Task to carry out >> This exercise calls for printing every record exactly once more.

(Information supplied begins)

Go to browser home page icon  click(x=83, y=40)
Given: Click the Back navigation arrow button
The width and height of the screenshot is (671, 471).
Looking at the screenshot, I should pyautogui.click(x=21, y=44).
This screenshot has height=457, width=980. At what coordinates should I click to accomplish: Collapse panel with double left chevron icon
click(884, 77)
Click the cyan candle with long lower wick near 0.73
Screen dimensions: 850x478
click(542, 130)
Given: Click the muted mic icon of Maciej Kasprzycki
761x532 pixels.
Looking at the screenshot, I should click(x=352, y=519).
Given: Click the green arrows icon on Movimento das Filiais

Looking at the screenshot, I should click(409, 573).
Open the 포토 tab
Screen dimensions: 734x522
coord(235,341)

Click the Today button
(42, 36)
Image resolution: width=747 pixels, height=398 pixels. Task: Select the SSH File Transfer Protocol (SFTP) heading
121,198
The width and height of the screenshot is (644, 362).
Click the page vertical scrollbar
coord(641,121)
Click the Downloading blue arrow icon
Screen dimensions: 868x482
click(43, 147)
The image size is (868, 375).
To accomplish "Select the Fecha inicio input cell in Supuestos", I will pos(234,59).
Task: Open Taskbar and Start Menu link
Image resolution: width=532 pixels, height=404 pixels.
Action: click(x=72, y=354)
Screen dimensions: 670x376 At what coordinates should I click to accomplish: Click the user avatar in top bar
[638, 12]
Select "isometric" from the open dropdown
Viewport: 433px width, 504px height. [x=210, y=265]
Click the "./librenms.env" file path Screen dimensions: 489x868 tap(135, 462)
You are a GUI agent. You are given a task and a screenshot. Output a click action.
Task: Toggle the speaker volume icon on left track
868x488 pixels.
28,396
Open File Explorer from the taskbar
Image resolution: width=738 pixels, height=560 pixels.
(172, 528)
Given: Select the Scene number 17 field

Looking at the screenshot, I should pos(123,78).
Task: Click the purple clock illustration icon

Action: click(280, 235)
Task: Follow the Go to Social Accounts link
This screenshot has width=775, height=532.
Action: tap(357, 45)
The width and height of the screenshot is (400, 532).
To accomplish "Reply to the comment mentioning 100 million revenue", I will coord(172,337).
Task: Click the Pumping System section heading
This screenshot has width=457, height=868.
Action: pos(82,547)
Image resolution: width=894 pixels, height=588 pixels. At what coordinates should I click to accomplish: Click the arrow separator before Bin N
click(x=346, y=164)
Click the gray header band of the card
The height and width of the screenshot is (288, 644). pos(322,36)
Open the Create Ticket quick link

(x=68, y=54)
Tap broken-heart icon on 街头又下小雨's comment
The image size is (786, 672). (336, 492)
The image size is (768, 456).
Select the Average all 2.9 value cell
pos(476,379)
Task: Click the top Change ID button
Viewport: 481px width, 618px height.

(Information supplied ends)

Your solution >>
Go to browser home page icon  click(x=83, y=40)
Given: Click the Back navigation arrow button
The width and height of the screenshot is (671, 471).
Looking at the screenshot, I should pyautogui.click(x=21, y=44).
This screenshot has height=457, width=980. At what coordinates should I click to accomplish: Collapse panel with double left chevron icon
click(884, 77)
Click the cyan candle with long lower wick near 0.73
Screen dimensions: 850x478
click(542, 130)
Given: Click the muted mic icon of Maciej Kasprzycki
761x532 pixels.
Looking at the screenshot, I should click(x=352, y=519).
Given: Click the green arrows icon on Movimento das Filiais

Looking at the screenshot, I should click(409, 573).
Open the 포토 tab
Screen dimensions: 734x522
coord(235,341)

Click the Today button
(42, 36)
Image resolution: width=747 pixels, height=398 pixels. Task: Select the SSH File Transfer Protocol (SFTP) heading
121,198
The width and height of the screenshot is (644, 362).
Click the page vertical scrollbar
coord(641,121)
Click the Downloading blue arrow icon
Screen dimensions: 868x482
click(43, 147)
The image size is (868, 375).
To accomplish "Select the Fecha inicio input cell in Supuestos", I will pos(234,59).
Task: Open Taskbar and Start Menu link
Image resolution: width=532 pixels, height=404 pixels.
Action: click(x=72, y=354)
Screen dimensions: 670x376 At what coordinates should I click to accomplish: Click the user avatar in top bar
[638, 12]
Select "isometric" from the open dropdown
Viewport: 433px width, 504px height. [x=210, y=265]
Click the "./librenms.env" file path Screen dimensions: 489x868 tap(135, 462)
You are a GUI agent. You are given a task and a screenshot. Output a click action.
Task: Toggle the speaker volume icon on left track
868x488 pixels.
28,396
Open File Explorer from the taskbar
Image resolution: width=738 pixels, height=560 pixels.
(172, 528)
Given: Select the Scene number 17 field

Looking at the screenshot, I should pos(123,78).
Task: Click the purple clock illustration icon

Action: click(280, 235)
Task: Follow the Go to Social Accounts link
This screenshot has width=775, height=532.
Action: tap(357, 45)
The width and height of the screenshot is (400, 532).
To accomplish "Reply to the comment mentioning 100 million revenue", I will coord(172,337).
Task: Click the Pumping System section heading
This screenshot has width=457, height=868.
Action: pos(82,547)
Image resolution: width=894 pixels, height=588 pixels. At what coordinates should I click to accomplish: Click the arrow separator before Bin N
click(x=346, y=164)
Click the gray header band of the card
The height and width of the screenshot is (288, 644). pos(322,36)
Open the Create Ticket quick link

(x=68, y=54)
Tap broken-heart icon on 街头又下小雨's comment
The image size is (786, 672). (336, 492)
The image size is (768, 456).
Select the Average all 2.9 value cell
pos(476,379)
Task: Click the top Change ID button
Viewport: 481px width, 618px height.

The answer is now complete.